With respect to marijuana, I have no personal interest in it being legal or not since I haven’t smoked it in 29 years, and when I did the illegal status of it at the time had no part in my decision. I do however have a political interest in not having the laws in my state subject to the whims of international power moguls.
I am troubled that the US Justice Department is considering suing the states of Washington and Colorado because our liberal marijuana laws apparently violate some portion of an International Treaty and now the UN is demanding our justice department take action.
I would argue that our lawmakers on the national level had NO RIGHT to enter into a treaty that abridged state rights. The combination of the Federal government basically throwing away the US Constitution, as they did with the Homeland Security Act and the USA Patriot Act, allowing things like wiretaps without a court order, indefinite detention of US citizens without a charge or any form of due process, these were bad enough, but now we have to turn over state sovereignty to the United Nations? No Thanks!

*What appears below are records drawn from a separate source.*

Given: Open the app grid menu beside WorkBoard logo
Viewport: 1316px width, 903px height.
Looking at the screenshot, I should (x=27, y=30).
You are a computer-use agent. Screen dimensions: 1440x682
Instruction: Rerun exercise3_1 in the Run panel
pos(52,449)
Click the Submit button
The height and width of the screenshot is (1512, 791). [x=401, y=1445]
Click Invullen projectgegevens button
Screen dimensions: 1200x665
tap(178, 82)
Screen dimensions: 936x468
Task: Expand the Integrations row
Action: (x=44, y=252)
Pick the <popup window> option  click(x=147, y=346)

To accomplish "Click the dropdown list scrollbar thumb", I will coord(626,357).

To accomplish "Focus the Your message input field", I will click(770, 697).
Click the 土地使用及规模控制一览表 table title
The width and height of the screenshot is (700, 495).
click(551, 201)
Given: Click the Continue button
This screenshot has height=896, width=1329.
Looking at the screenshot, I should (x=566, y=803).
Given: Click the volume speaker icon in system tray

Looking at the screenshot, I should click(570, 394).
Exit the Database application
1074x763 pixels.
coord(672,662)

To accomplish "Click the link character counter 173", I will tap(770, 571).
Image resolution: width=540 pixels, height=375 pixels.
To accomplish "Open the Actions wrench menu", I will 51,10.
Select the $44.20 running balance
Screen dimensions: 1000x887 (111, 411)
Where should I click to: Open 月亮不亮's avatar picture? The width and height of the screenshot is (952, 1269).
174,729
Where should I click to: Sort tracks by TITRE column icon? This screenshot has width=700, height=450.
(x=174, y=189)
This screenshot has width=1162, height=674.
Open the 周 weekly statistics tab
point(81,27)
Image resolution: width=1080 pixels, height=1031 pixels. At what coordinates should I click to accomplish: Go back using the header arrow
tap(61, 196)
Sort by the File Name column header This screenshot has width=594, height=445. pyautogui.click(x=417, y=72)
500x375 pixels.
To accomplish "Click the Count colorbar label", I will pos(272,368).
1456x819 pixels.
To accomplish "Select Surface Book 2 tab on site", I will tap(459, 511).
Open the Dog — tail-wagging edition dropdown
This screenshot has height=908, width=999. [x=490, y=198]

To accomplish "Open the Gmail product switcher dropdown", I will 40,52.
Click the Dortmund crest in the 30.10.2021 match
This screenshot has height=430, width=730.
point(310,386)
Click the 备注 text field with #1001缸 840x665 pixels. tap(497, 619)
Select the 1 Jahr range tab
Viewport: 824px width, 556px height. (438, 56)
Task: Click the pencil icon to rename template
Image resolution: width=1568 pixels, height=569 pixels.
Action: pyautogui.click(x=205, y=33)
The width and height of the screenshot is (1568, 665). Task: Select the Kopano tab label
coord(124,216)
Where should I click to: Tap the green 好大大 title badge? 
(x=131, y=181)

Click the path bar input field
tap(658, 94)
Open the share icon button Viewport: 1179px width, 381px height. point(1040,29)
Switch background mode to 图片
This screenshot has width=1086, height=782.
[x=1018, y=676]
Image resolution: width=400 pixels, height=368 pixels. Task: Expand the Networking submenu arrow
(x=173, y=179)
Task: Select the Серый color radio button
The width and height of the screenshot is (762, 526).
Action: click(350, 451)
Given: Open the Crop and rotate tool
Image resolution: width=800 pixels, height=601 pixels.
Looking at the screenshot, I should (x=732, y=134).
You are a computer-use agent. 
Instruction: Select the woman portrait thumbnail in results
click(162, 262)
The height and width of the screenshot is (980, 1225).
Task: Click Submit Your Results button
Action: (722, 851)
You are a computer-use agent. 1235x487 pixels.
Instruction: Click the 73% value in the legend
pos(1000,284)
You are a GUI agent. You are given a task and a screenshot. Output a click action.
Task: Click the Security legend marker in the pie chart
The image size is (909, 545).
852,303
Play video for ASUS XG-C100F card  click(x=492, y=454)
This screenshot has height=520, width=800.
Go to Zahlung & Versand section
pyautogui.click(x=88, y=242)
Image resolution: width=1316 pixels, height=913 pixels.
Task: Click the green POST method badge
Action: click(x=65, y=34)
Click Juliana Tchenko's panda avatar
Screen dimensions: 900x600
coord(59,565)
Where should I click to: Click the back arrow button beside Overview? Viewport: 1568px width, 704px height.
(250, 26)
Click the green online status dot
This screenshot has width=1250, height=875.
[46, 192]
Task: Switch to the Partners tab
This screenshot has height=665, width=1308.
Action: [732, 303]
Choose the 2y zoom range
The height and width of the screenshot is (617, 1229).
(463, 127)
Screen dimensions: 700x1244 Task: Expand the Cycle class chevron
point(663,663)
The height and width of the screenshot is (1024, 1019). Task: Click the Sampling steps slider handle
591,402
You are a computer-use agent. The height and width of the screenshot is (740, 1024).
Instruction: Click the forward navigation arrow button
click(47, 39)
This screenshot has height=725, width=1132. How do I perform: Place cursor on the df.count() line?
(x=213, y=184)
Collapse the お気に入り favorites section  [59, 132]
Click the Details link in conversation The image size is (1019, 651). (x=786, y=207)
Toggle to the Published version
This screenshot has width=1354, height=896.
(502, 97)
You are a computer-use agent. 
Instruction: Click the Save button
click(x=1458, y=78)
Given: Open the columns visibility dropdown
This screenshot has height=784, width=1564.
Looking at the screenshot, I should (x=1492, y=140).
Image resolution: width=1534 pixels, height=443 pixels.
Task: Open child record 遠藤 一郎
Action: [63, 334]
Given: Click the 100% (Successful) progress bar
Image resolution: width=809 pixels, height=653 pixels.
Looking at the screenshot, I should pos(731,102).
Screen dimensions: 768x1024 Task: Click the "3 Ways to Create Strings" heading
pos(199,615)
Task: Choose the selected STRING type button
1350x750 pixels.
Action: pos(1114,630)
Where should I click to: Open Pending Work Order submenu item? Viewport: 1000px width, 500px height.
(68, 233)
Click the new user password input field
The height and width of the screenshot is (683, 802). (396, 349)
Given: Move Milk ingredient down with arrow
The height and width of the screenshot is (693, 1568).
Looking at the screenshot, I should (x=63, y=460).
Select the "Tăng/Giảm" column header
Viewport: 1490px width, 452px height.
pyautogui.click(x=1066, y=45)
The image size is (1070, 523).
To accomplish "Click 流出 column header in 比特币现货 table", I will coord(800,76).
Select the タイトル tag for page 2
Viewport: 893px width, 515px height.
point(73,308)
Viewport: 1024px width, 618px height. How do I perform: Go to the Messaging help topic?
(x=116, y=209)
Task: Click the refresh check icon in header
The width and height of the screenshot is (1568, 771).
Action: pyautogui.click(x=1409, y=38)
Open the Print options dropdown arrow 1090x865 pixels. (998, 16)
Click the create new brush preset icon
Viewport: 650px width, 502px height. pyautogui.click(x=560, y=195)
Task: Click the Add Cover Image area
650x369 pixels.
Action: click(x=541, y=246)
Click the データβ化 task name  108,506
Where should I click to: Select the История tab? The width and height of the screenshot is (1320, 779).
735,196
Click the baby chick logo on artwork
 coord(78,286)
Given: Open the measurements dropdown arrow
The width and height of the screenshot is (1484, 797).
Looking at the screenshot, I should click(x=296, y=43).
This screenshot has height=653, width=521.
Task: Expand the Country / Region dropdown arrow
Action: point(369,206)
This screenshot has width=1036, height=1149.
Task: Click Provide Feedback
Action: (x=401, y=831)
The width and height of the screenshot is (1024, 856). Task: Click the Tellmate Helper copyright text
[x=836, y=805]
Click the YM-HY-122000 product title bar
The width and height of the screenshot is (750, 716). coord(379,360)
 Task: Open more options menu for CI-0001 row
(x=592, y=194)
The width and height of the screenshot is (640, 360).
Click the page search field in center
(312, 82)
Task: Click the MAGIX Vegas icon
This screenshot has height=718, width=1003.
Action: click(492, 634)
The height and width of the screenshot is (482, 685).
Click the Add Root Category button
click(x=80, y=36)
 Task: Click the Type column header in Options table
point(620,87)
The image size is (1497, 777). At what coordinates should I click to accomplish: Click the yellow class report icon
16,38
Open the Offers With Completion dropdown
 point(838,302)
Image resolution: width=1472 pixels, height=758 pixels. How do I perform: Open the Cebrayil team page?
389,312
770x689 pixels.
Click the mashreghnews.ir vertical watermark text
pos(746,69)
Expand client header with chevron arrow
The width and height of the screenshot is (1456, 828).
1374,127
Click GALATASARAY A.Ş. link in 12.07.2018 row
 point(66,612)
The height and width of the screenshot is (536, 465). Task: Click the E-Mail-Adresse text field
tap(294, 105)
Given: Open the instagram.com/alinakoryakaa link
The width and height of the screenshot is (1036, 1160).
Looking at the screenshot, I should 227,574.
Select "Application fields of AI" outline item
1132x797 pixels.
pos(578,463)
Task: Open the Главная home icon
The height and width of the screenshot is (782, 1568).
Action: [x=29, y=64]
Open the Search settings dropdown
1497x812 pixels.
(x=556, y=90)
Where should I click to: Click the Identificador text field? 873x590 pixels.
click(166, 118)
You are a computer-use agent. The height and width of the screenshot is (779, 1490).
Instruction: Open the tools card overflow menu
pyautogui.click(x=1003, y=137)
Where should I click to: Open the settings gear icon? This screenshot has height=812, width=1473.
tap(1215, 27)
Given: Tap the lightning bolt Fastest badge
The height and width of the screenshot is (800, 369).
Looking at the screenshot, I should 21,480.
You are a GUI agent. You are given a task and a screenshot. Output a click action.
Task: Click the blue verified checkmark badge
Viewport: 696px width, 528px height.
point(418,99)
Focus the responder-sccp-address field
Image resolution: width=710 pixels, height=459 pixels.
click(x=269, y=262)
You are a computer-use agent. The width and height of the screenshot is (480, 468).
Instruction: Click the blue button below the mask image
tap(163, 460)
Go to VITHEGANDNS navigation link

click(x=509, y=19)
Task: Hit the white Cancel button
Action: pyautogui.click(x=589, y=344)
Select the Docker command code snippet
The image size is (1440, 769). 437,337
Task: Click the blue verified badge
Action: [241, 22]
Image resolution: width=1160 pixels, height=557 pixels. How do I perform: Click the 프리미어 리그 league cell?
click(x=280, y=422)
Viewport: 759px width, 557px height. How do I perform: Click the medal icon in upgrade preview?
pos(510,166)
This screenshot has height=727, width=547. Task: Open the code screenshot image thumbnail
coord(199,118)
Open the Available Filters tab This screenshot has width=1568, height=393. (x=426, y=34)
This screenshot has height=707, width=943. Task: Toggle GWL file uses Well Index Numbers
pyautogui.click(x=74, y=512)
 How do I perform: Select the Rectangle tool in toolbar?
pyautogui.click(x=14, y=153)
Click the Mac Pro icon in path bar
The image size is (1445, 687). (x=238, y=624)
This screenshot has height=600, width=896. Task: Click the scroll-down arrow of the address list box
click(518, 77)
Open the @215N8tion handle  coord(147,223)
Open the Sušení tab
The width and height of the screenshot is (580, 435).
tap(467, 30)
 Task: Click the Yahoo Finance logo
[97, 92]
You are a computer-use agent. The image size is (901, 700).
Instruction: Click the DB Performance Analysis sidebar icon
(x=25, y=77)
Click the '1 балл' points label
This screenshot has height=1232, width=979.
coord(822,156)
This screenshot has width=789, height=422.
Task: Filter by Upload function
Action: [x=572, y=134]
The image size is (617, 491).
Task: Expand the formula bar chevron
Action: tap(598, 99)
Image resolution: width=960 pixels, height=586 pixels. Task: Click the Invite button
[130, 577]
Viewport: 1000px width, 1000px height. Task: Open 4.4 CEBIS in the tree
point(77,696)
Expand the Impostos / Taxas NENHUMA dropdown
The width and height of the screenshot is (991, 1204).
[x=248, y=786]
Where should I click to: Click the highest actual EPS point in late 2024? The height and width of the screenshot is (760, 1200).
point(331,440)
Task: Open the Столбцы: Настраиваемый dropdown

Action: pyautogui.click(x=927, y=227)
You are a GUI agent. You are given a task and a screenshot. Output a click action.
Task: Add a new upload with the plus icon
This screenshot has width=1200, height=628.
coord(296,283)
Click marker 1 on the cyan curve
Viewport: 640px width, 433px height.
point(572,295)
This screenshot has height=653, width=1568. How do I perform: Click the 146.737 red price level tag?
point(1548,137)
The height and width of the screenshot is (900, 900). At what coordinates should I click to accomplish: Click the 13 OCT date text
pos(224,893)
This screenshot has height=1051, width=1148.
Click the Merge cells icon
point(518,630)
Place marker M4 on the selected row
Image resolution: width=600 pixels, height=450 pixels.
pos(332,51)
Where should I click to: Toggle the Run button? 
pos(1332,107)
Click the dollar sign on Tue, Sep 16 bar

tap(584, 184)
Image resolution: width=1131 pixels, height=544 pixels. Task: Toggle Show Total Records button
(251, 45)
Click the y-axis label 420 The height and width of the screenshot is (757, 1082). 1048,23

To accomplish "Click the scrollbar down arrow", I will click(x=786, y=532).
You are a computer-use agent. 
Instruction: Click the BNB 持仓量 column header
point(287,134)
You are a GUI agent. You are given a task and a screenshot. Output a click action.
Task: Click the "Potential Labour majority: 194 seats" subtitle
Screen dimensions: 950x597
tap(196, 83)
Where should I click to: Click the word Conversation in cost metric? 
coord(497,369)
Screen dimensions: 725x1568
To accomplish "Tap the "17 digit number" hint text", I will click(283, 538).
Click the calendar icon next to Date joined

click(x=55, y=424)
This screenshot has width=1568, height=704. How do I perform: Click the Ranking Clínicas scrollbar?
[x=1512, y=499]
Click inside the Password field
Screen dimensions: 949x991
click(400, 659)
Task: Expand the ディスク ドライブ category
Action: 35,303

There are, I will agree, certain things which affect the entire globe, and burning millions of tons of coal per year for power, or burning radioactive wastes so those radioactive isotopes are put into the atmosphere to effect the entire planet, as is happening now in Japan, or allowing huge amounts of farm wastes to run off into the ocean where they create huge dead zones, or BP to drill for oil using the cheapest casings they can which blow out and pollute hundreds of thousands of square miles of ocean, these things are rightly the subject of international treaties.
But whether or not a person can smoke a joint, or whether they can buy vitamins, these things are not legitimate subjects of international treaties and I would call upon anyone reading this to make it known to their legislators that this will not be tolerated.